Distributed chaotic bat algorithm for sensor fault diagnosis in AHUs based on a decentralized structure

Abstract

The effective operation of sensors in heating, ventilation and air conditioning (HVAC) systems to promote high-efficiency, energy-saving and low-risk intelligent buildings. However, most existing methods are either based on a centralized architecture or employ only pure digital simulation platforms for HVAC sensor fault diagnosis and verification, which are difficult to meet the complex and dynamic needs of HVCA systems. To overcome the difficulty in employment of centralized architecture involved multi sensor fault diagnosis and fault diagnosis methods limited by pure digital simulation platform, a fully distributed chaotic bat algorithm is proposed to diagnosis multiple-sensor faults and is verified by the hardware-in-the-loop simulation platform in HVAC systems. First, inspired by the bat swarm intelligence and multiple agents, we characterize the sensor fault diagnosis problem as an optimization problem of the bat predation behavior. Specifically, each sensor node is abstracted as a bat colony, and each bat colony communicates with directly connected neighboring bat colony in physical space. Second, to avoid the tendency of bat algorithm to fall into locally optimal solutions, the tent chaotic map is employed to enhance the bat colony search ability for improving the randomness of bat algorithm, involves escaping from local extreme points and increasing the diversity of the bat colony.
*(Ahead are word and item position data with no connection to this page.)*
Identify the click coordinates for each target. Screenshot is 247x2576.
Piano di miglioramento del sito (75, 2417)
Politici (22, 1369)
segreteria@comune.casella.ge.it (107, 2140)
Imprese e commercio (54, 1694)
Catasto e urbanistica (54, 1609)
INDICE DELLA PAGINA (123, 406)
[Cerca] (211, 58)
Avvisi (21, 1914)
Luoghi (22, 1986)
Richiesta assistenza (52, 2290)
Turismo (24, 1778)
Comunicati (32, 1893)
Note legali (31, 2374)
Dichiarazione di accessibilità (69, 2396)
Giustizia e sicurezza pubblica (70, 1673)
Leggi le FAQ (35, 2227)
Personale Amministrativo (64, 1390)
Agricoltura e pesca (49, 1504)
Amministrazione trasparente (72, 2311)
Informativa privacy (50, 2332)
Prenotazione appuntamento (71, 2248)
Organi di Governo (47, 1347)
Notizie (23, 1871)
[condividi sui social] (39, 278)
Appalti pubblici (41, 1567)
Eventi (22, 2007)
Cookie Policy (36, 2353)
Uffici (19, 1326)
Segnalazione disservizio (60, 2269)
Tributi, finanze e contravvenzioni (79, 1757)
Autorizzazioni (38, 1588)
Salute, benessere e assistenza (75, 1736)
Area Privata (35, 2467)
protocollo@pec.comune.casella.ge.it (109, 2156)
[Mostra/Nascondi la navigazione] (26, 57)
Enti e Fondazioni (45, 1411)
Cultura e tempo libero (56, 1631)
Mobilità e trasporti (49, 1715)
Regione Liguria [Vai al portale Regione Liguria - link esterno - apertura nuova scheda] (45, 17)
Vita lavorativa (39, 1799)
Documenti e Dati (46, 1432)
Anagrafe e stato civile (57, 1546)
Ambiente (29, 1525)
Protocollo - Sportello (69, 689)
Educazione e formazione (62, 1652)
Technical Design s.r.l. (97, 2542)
Finally, we embed the temperature and humidity sensors into the hardware-in-the-loop simulation platform to construct the near-actual physical environment. The performance and convergence of the proposed method are verified using both a pure digital simulation platform and a built-in hardware-in-the-loop simulation platform. Compared with basic bat algorithm (BA), particle swarm optimization algorithm (PSO) and chaotic bat algorithm (CBA), the proposed fully distributed chaotic bat algorithm (DCBA) have higher accuracy and can achieve the 98.41 % accuracy in fixed bias (FB) sensor faults, 96.96 % accuracy in complete failure (CF), 95.84 % in drift bias (DB) and 96.08 % accuracy in accuracy drops (AD).